# Rabies Vaccine for Goats



## olbossy (May 20, 2012)

Hi All,

I would like to vaccinate all of my goats for Rabies, as we live in the mountains. I have both ND and Boer goats. What brand(s) of vaccine can be used for goats? (I use RabVac 3 for our horses.) What is the dosage? Is the dose different for the ND and the Boers? Is the injection given Sub Q, or IM?

Thanks!!!!


----------



## ksalvagno (Oct 6, 2009)

I have never given my goats a rabies shot. You may want to contact your vet for a dosage. I would think the rabies you are using for your horses would be fine for the goats. I know some people used the same one for their alpacas.


----------



## J.O.Y. Farm (Jan 10, 2012)

I can't remember the brand name of what I had bought last year... I got it from Jeffers the does for a goat was 2mL..

Sent from my iPod touch using GoatSpot


----------



## olbossy (May 20, 2012)

Thank-you!!!


----------



## Ninja Goats (Sep 6, 2011)

Someone (vet maybe?) told me there aren't any goat rabies vaccines. At least none that have been tested and sold with goats on the label. Did I hear wrong?


----------



## ThreeHavens (Oct 20, 2011)

I have never heard of a rabies vaccine for goats ... do you know of other breeders who have used it?


----------



## StaceyRosado (Oct 5, 2007)

my vet says there is a rabies vaccine for goats now. 

remember if you give the vaccine yourself and the animal is bitten they need a booster ASAP. If someone finds out though that your goat was bitten by a rabid animal your goat will be destroyed as owner administered rabies vaccine is not recognized. This is what I was told by a vet -- now they could have just told me to scare me into having them give it. But I didnt give in since its not mandatory in my state for goats as it is for cats and dogs. 

I know a breeder who had her goats in PA for a little while (now back in NJ) but they found a rabid skunk and they had to have the vet out and give the goats vaccines. Since it was unknown if the skunk bit any one in the pen where it was found those bucklings were required to be in isolation for a couple months and she couldn't move them till the quarantine was over. No one came up rabid so she was able to bring them to NJ with her other goats.


----------



## Goats Rock (Jun 20, 2011)

I had a visual of a Rabid Goat! (I am just being silly!)
Rabies is serious- but do goats get rabies very often?


----------



## Trickyroo (Sep 26, 2012)

I do think its more a law then it is a risk in some states , but i could
be wrong. It just covers you if there is a rabid animal in the vicinity.
Your animals wouldnt have to be quarantined if they had the vaccine.
I also heard of a small petting zoo having all their animals given the rabies vaccine.
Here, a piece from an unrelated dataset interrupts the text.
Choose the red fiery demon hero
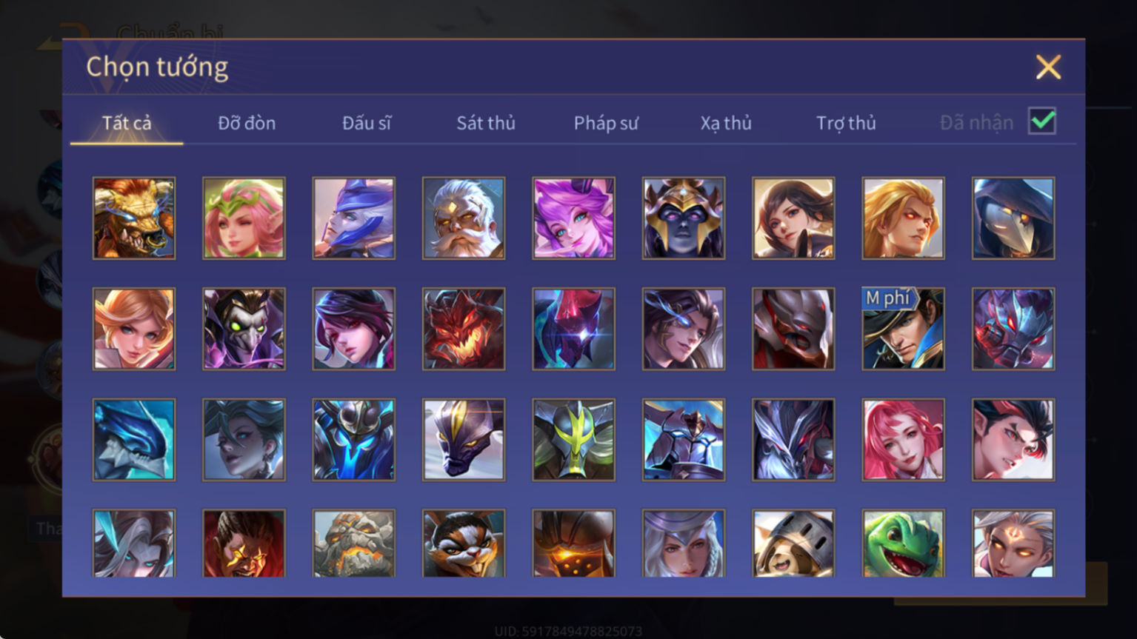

This person also used his goats to browse on overgrown
brush on peoples land. I think for that reason , if the animals are off the property , they need to be covered. I guess its more insurance 
purposes then anything else.


----------



## ptgoats45 (Nov 28, 2011)

I know with dogs/cats you can't get the little ID tag for their rabies vaccine if you give it yourself. I would ask your vet for the dose, brand and what the rules are regarding who gives it and what happens to the animals if a rabid animal is near them or bites them.

I think I did see a rabies vaccine through Jeffers that was in the goat section. A lot of vaccines can be used on different species.


----------



## Dayna (Aug 16, 2012)

Also, if you are planning on using the goats for meat or milk product find out what federal laws may apply with food/milk livestock and the rabies vaccine.


----------



## Trickyroo (Sep 26, 2012)

The problem with asking your vet for a dose to administer yourself is he can't do that if it's illegal in your state to buy your own RV.
If you can buy your own RV , then you can administer it , but it won't mean anything if you are sued for a animal bite.
Im not sure if it applies to all domestic animals or just cats and dogs.
It may only be required by insurance companies for goats, for instance , that leave your property and do "yard work" at other people's homes/businesses.
Or people that run kiddie parties with pony rides and small animal petting sessions , things like that I think you need a licensed vet to sign the rabies certificate.
I don't think a insurance company would take "our" word for it that the animal is vaccinated.
But I guess it's different in each state.
And I could be wrong here , but I think if a animal is vaccinated with RV , they cannot be used for meat , not totally sure though...
Because there is proof now that the vaccine stays in the system for much longer the first thought. ( yeah , no kidding , right )
Hate , hate , hate , hate vets who require vaccines EVERY YEAR for dogs and cats , but that is another thead for another time.


----------